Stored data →

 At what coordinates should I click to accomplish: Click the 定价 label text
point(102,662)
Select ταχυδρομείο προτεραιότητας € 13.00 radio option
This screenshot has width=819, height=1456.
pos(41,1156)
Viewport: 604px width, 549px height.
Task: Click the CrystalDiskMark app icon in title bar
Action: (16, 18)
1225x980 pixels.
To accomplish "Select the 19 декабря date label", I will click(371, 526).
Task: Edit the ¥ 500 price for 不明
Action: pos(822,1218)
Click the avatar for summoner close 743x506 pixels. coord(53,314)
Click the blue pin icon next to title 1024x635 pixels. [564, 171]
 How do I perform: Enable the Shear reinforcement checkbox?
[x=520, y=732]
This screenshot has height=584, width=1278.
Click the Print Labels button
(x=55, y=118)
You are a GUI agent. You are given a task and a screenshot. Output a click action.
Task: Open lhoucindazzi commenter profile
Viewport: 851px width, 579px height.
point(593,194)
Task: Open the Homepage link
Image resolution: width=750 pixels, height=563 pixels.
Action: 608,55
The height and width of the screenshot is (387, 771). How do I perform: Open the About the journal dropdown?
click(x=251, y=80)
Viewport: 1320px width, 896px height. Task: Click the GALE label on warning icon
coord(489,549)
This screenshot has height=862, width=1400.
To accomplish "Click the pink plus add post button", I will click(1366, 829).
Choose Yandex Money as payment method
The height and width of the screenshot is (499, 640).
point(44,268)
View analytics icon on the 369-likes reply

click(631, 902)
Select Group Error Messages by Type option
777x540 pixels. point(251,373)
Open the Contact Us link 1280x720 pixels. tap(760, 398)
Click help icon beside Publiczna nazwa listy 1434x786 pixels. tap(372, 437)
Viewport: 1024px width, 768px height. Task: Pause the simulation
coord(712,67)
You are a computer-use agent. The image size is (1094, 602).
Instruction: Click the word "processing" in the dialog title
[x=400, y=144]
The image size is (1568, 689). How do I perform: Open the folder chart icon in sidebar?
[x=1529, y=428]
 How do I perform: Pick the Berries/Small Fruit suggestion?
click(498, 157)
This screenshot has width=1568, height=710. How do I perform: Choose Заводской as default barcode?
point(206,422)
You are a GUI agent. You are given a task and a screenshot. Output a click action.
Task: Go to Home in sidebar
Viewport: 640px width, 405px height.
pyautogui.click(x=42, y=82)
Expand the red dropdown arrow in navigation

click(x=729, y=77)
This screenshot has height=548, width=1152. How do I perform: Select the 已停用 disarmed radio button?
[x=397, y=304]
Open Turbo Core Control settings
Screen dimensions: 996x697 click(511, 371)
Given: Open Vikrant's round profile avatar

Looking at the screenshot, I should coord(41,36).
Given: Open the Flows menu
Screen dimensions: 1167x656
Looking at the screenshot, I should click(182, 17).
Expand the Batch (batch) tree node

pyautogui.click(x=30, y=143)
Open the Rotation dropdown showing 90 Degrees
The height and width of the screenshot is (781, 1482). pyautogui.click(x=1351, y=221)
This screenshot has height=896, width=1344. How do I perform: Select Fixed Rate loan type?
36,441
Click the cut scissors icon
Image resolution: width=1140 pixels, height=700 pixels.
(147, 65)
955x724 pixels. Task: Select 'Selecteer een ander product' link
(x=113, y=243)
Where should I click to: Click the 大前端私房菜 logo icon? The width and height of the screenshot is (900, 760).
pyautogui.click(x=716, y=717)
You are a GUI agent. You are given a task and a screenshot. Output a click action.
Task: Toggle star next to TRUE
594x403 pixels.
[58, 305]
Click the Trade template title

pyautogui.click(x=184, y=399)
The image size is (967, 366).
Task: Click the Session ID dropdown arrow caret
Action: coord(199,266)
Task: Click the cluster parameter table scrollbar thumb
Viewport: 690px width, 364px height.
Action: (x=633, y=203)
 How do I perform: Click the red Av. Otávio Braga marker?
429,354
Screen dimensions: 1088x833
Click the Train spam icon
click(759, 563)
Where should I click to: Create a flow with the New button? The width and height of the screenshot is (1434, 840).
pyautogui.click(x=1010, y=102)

Problem to solve →
Filter the data above down to lines with the word "next", and copy them.

Answer to this task →
Click the blue pin icon next to title 1024x635 pixels. [564, 171]
Task: Toggle star next to TRUE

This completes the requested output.